Theater owners also believe the Universal news is an acknowledgment by studios that short windows depressed ticket sales and deprived Hollywood of revenues. The hope is that the industry can coalesce around one established theatrical window of at least 45 days. They also want to ensure that movies don’t hurtle toward streaming services, with some exhibitors pushing for movies to wait 120 days before hitting subscription platforms. Delaying those debuts would bolster the box office and help studios earn more money from home entertainment sales and rentals, the reasoning goes.
“Customers basically see Amazon Prime or Disney+ or Netflix as utilities,” Regal Cineworld CEO Eduardo Acuna says. “This is something they’ve already paid for, so they’re thinking watching a movie there is free.”
As happy as theater owners are with Universal’s announcement, they are downright fearful about what Paramount’s $111 billion deal to buy Warner Bros. means for the business. When Disney snapped up 20th Century Fox in 2019, it led to a shortfall in theatrical releases. Before Fox was part of the Magic Kingdom, the studio released more than a dozen movies in cinemas annually. Last year, the company only debuted six films.
Paramount has promised that if its purchase of Warner Bros. is approved, the combined companies will release 30 films a year. However, some exhibitors and analysts doubt it can find enough compelling projects to justify that pace of production. They also worry that the sale will trigger more consolidation among the few remaining studios.
“I’m very skeptical that bigger is better,” says Michael O’Leary, CEO of Cinema United, the exhibition industry trade group. “It usually leads to fewer distributors, who are making fewer movies. I hope Paramount bucks that trend, but I’d rather Warner Bros. remain independent and keep making world-class movies.”
There are other causes for concern. High-profile chains such as iPic have recently filed for bankruptcy, and publicly traded exhibitors like AMC are laboring to lift their share prices out of the gutter. Other theaters report that their margins have never been tighter. Inflation has made food and beverage prices soar, and rents are getting higher.
“A lot of leases were locked in before COVID, and they’ve become really hard to justify when the overall business is down $2 billion,” says Eric Handler, an analyst with Roth Capital Partners. “And while it’s good that theaters are finding ways to sell more concessions, the thing that will help increase their margins most is to increase attendance.”
Cable and movies are often yoked together, seen as two withering businesses in a media landscape that’s now dominated by streaming.
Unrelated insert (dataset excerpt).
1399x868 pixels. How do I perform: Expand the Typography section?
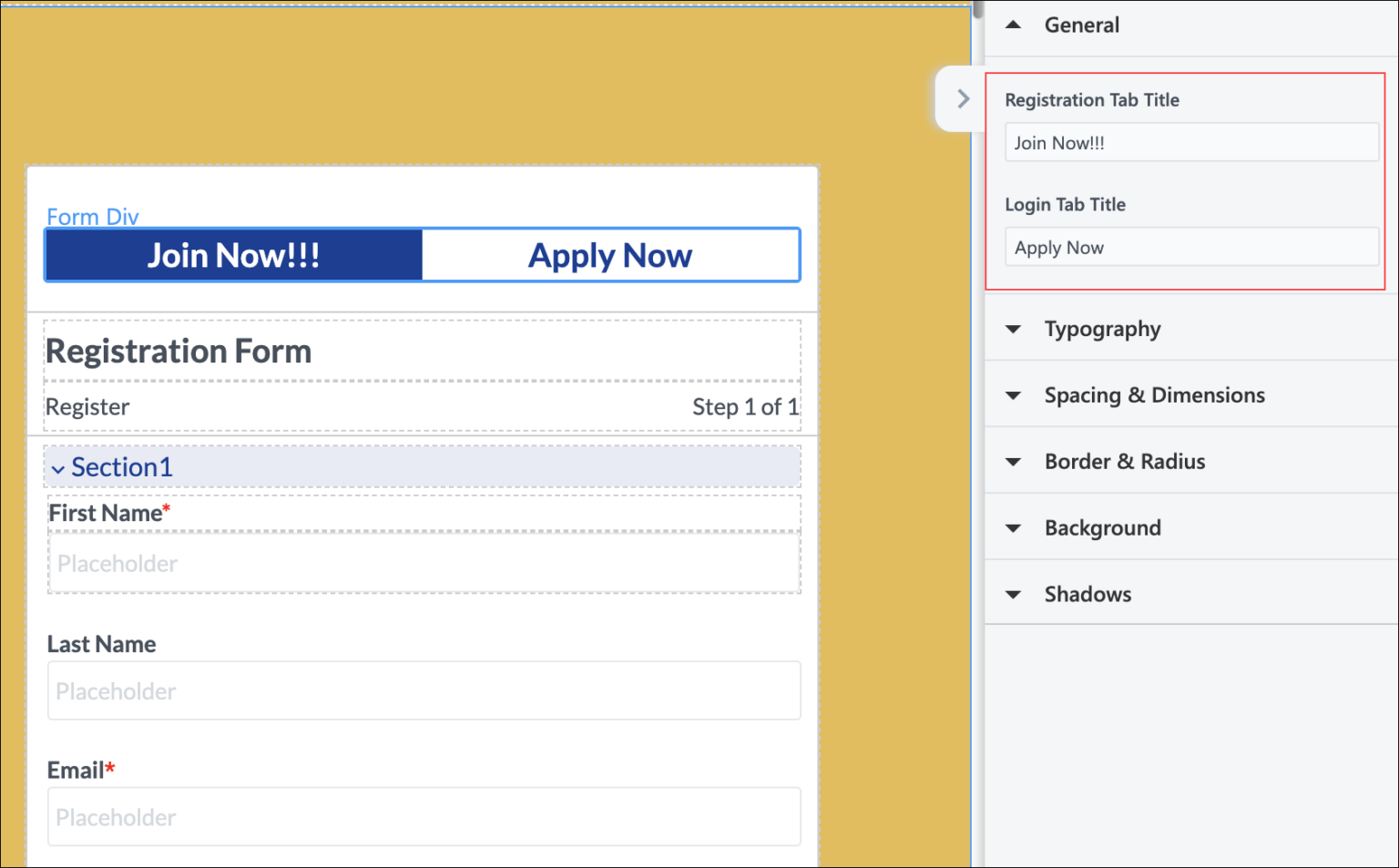coord(1014,329)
But their problems deviate in one important respect. Cable’s audience is primarily older, while the theatrical movie business is being carried by young audiences. It’s the older folks that cinemas are struggling to attract. A recent Fandango study found that Gen Z is the most avid moviegoing group, a demographic trend that bodes well for the industry’s future.
Stephanie Silverman, executive director of Nashville’s Belcourt Theatre, has observed this youthquake firsthand. When her theater programmed a David Lynch retrospective after the filmmaker died last year, she was surprised that many of the ticket buyers weren’t even alive when “Blue Velvet” or “Mulholland Drive” hit the big screen.
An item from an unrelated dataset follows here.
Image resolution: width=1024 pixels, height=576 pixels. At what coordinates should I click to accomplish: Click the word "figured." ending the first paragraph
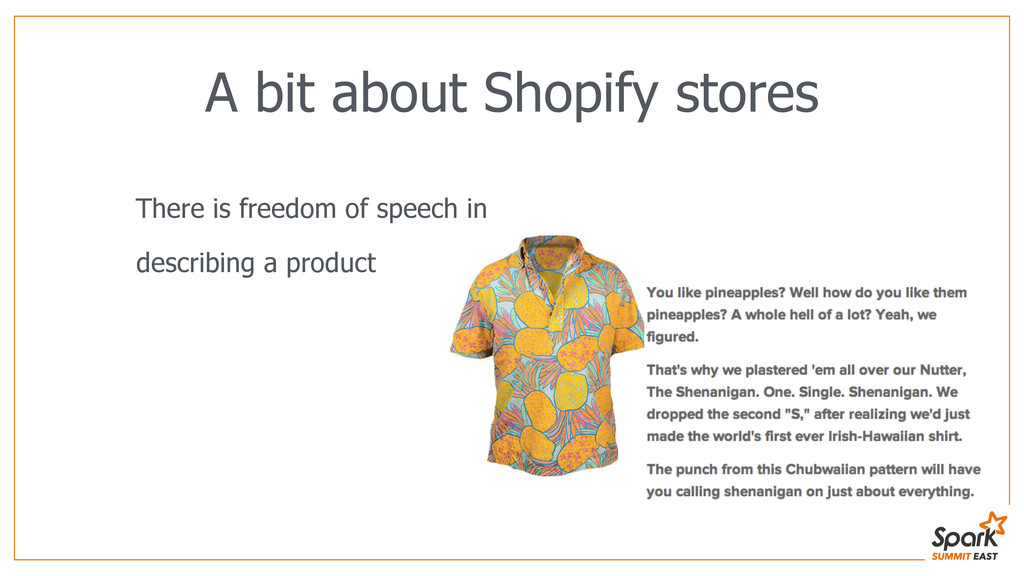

“We were completely sold out,” Silverman says, “and it wasn’t people in their 50s — it was a young, film-loving set. They grew up with streaming and the internet, and it made them even more curious and knowledgeable about cinema.”
For theater owner Ketchum, the popularity of movies with younger generations is a sign that he was smart to remodel his theater.
“It makes me feel good about investing $2 million in a renovation,” he says. “People called us dead when they invented TV, or when someone bought a video player or streaming started. Every time they’ve been wrong, because we offer a shared experience you can’t get anywhere else.”